What the task asks> According to the excerpt below about open access repositories in Germany, which registry do experts consider the most comprehensive for Germany?

There are a number of collections of scholarship in Germany housed in digital open access repositories. They contain journal articles, book chapters, data, and other research outputs that are free to read. As of March 2018 some 161 institutions in Germany maintain repositories, according to the UK-based Directory of Open Access Repositories.

Listings of German repositories can be found in the Germany-based registries Bielefeld Academic Search Engine (BASE) and Deutsche Initiative für Netzwerkinformation (DINI), and in international registries Directory of Open Access Repositories (OpenDOAR), Registry of Open Access Repositories (ROAR), and Open Archives Initiative's OAI-PMH Registered Data Providers. Experts consider BASE the most comprehensive registry for Germany.

In 2012, German repositories with the highest number of digital assets were Deutsches Zentrum für Luft- und Raumfahrt's elib (46,136 items); ZBW – Leibniz-Informationszentrum Wirtschaft's EconStor (290,000 items); German Medical Science (41,753 items); Bielefeld University's PUB (32,695 items); and Alfred-Wegener-Institut's ePIC (29,480 items). "Most of Germany's open access repositories can be found in the most heavily populated Länder: North Rhine-Westphalia (27), Baden-Württemberg (28) and Bavaria (22)."

The upcoming 2019 "International Conference on Open Repositories" will be held in Hamburg.

==Conferences and outreach==
Since the initial Berlin conference in 2003, follow-up conferences occur every year, often in Germany.

"Open-Access-Tage" (Open Access Days) have occurred annually since 2007 in various German-speaking locales, including Berlin, Dresden, Göttingen, Hamburg, Köln, Konstanz, Munich, Regensburg. The 2018 event will be held in Graz, Austria.

In 2007 several German institutions launched the general information website, "Open-access.net". The in 2008 initiated an effort to expand open access in order to "exhaust the potential of digital publishing."

Records>

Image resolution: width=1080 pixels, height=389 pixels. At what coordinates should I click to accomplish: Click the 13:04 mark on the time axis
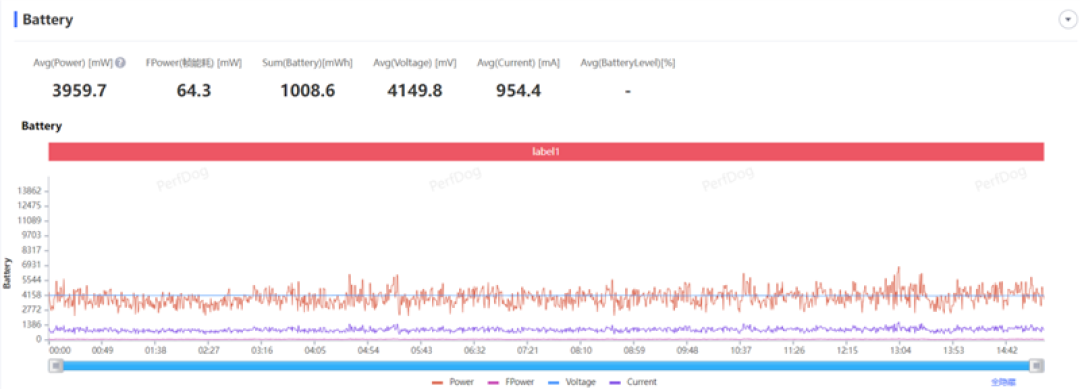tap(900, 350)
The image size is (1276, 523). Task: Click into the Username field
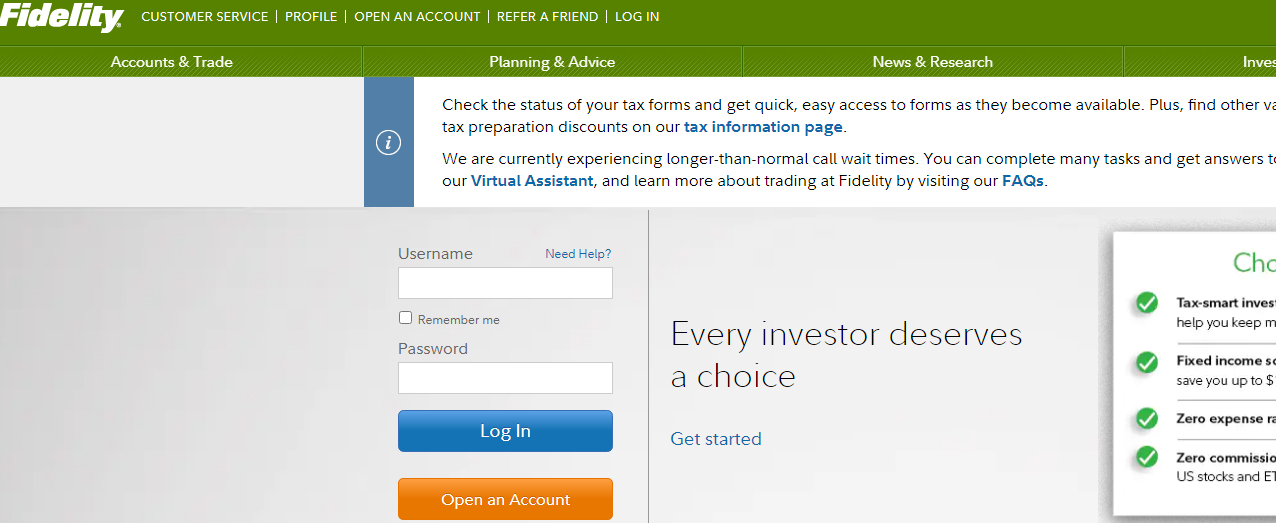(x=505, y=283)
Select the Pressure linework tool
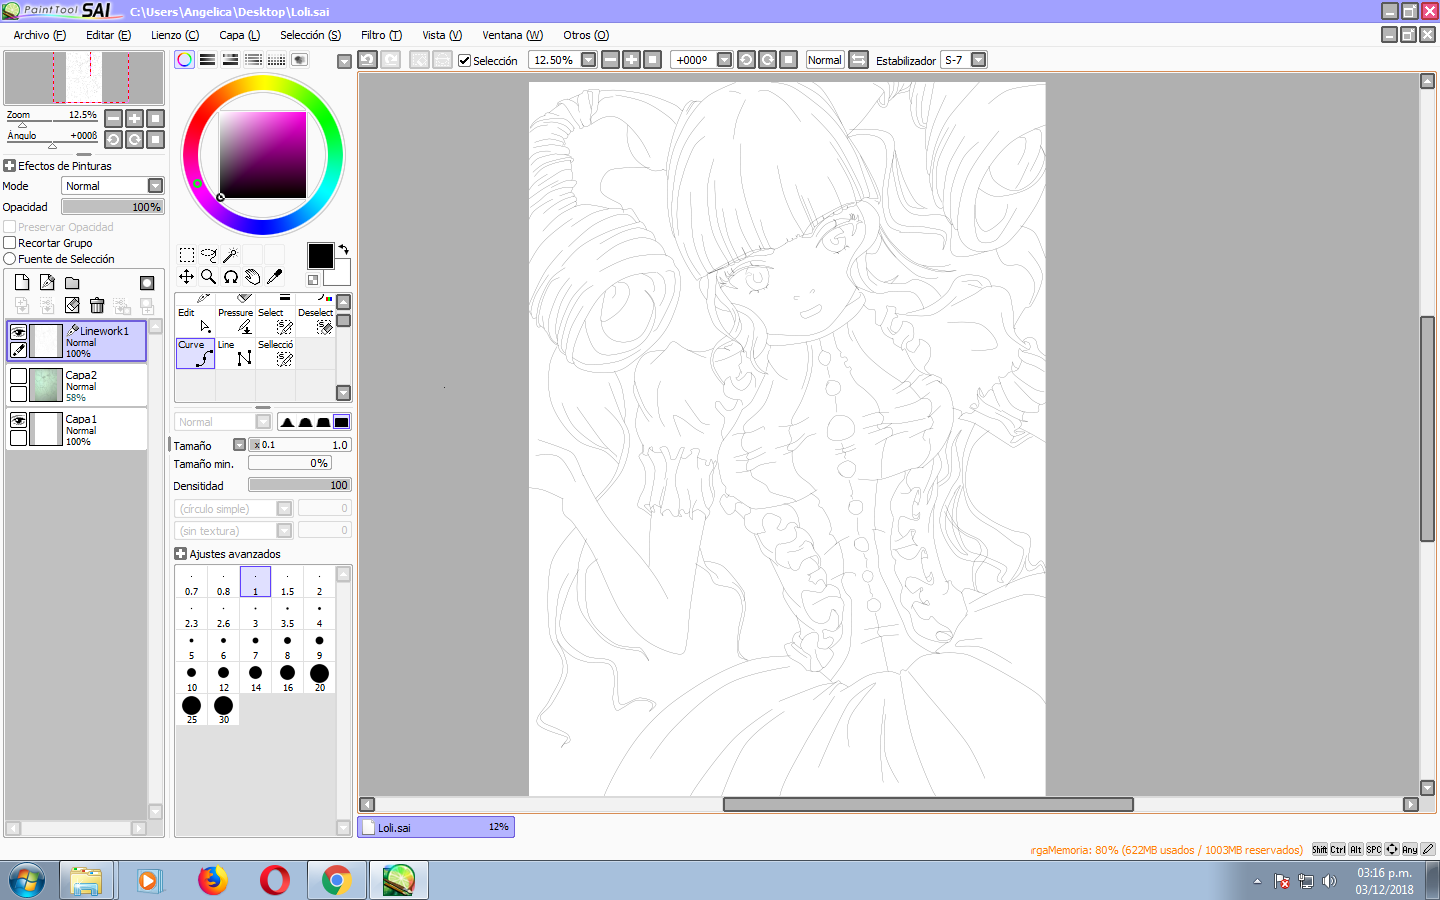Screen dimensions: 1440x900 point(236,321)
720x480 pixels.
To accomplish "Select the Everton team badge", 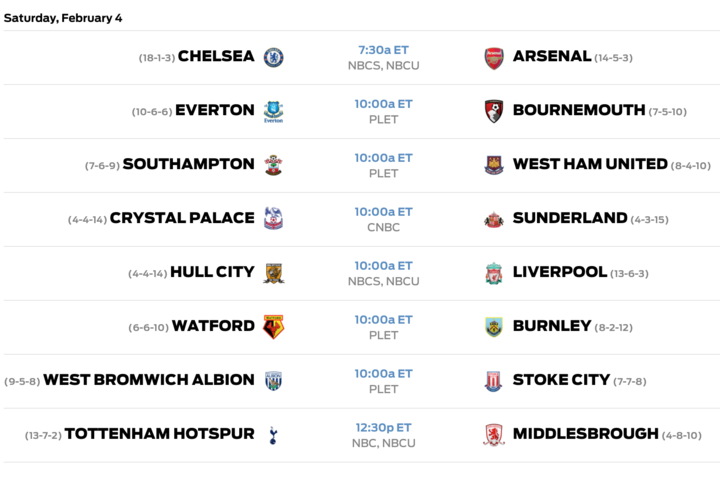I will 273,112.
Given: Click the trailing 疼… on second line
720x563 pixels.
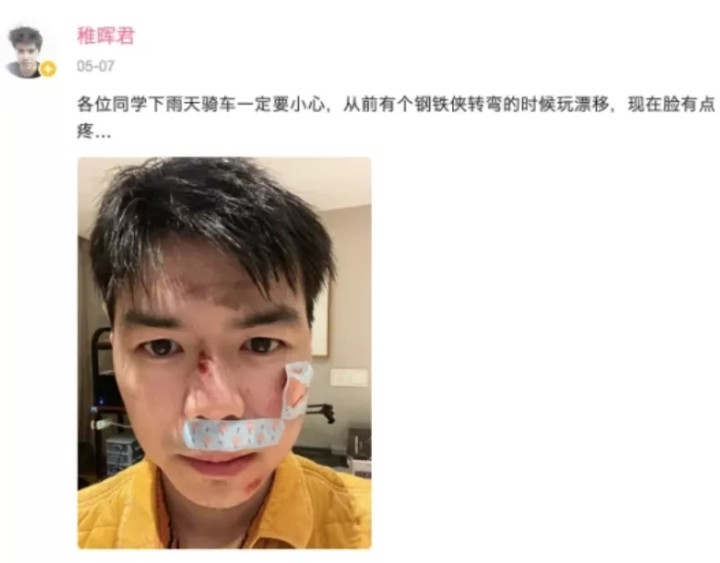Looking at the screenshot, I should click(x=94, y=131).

Answer to the exercise> Bielefeld Academic Search Engine (BASE)